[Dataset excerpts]
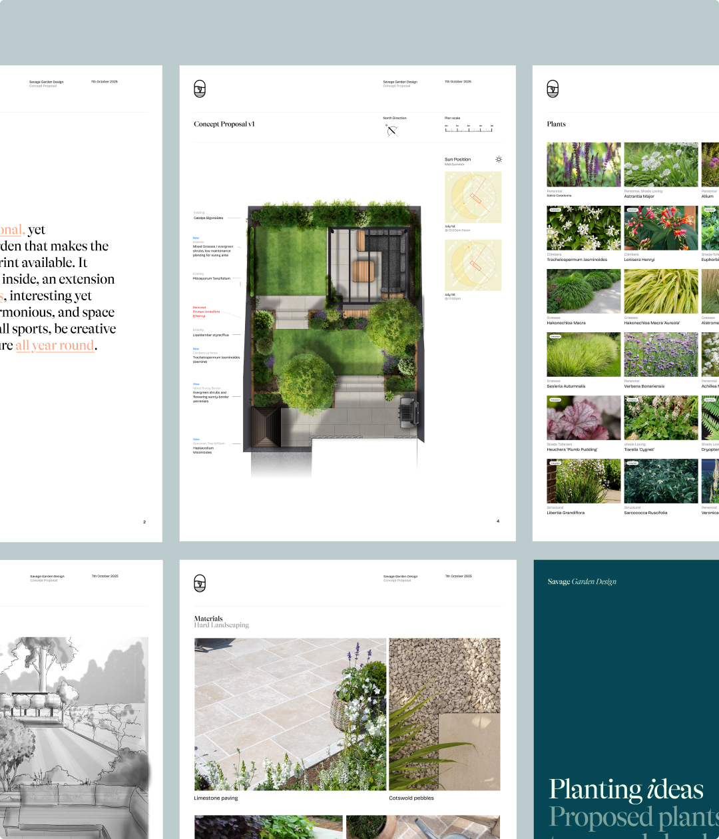Open the 'all year round' underlined link

pos(55,346)
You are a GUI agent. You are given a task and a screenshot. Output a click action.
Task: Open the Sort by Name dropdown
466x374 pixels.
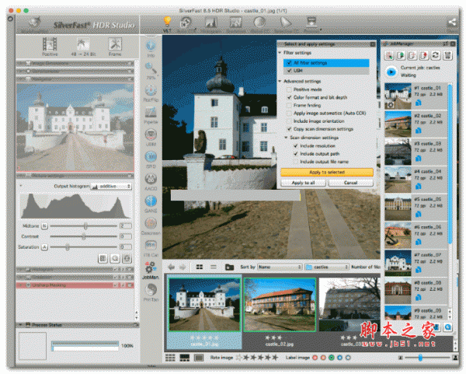[279, 267]
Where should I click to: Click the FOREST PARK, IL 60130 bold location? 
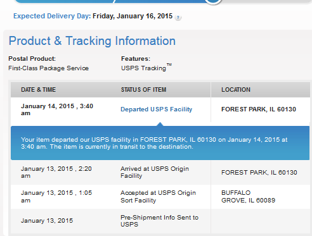tap(259, 109)
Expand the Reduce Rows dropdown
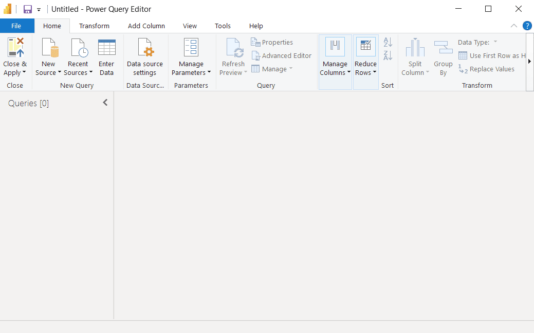This screenshot has width=534, height=333. pos(365,72)
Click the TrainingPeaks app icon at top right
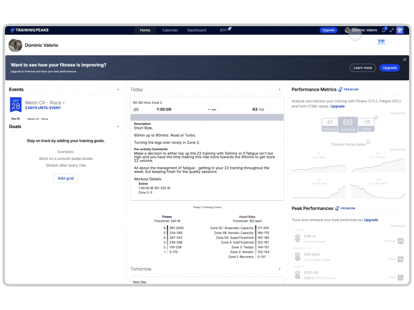 click(x=400, y=30)
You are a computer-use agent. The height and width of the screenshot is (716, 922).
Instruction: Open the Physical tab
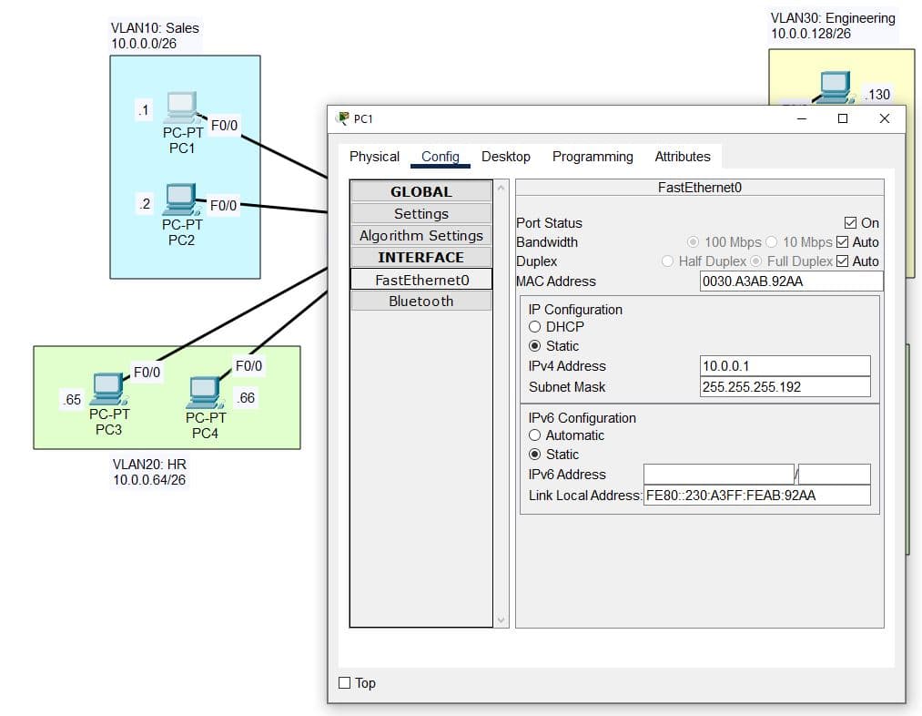pos(374,157)
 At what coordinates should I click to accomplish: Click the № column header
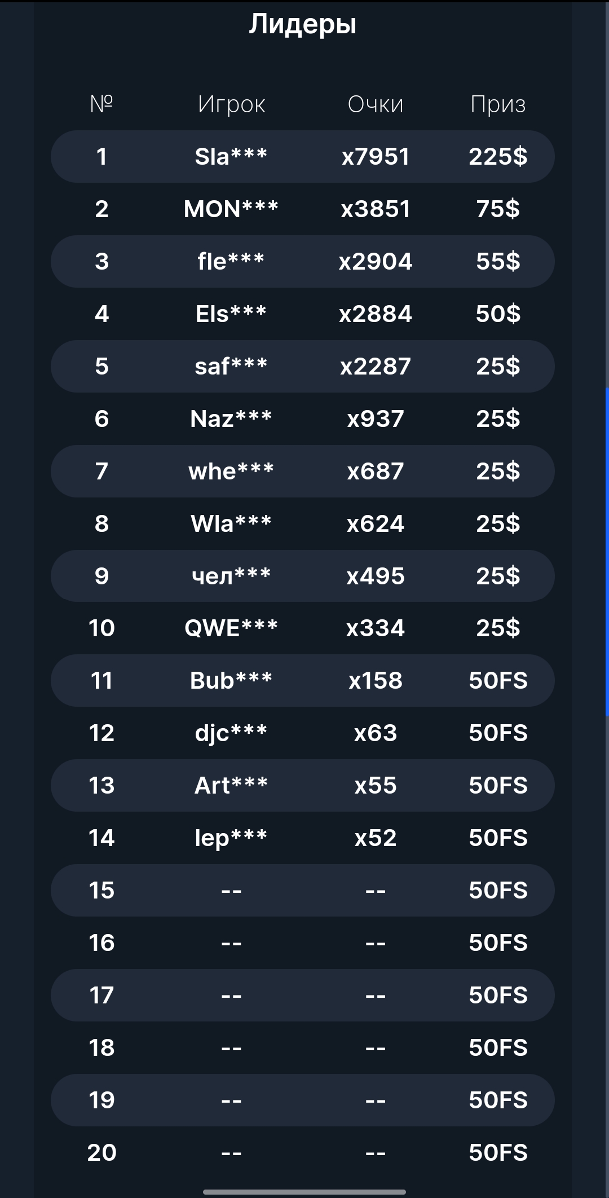coord(102,104)
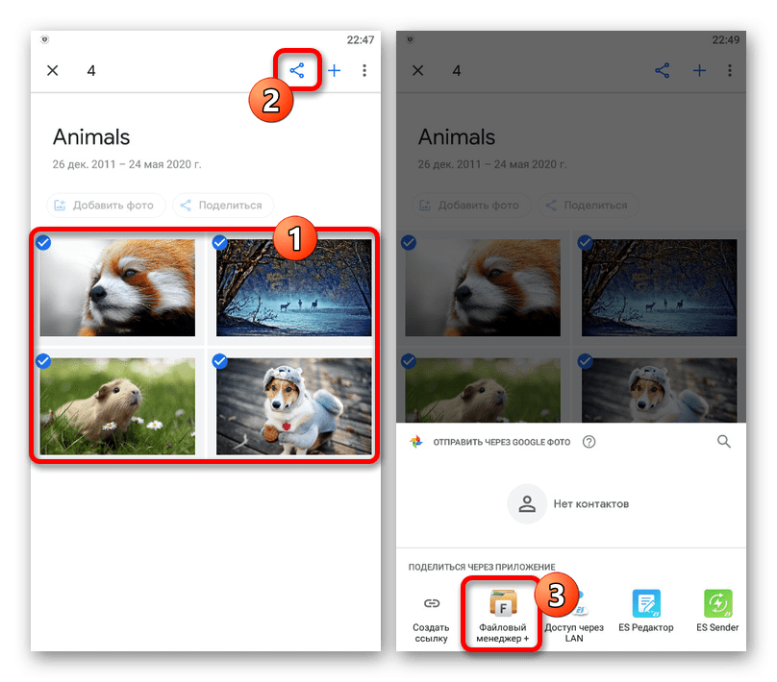The height and width of the screenshot is (682, 777).
Task: Share via the ES Sender icon
Action: pos(717,604)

◆ What the exercise asks ◆
In the records above, find the line that contains "At what coordinates" and retype it and all lines after it exactly, leaving out any pictures.

◆ Written reply ◆
 At what coordinates should I click to accomplish: Click the № column header
coord(102,104)
The height and width of the screenshot is (682, 777).
Task: Share via the ES Sender icon
Action: pos(717,604)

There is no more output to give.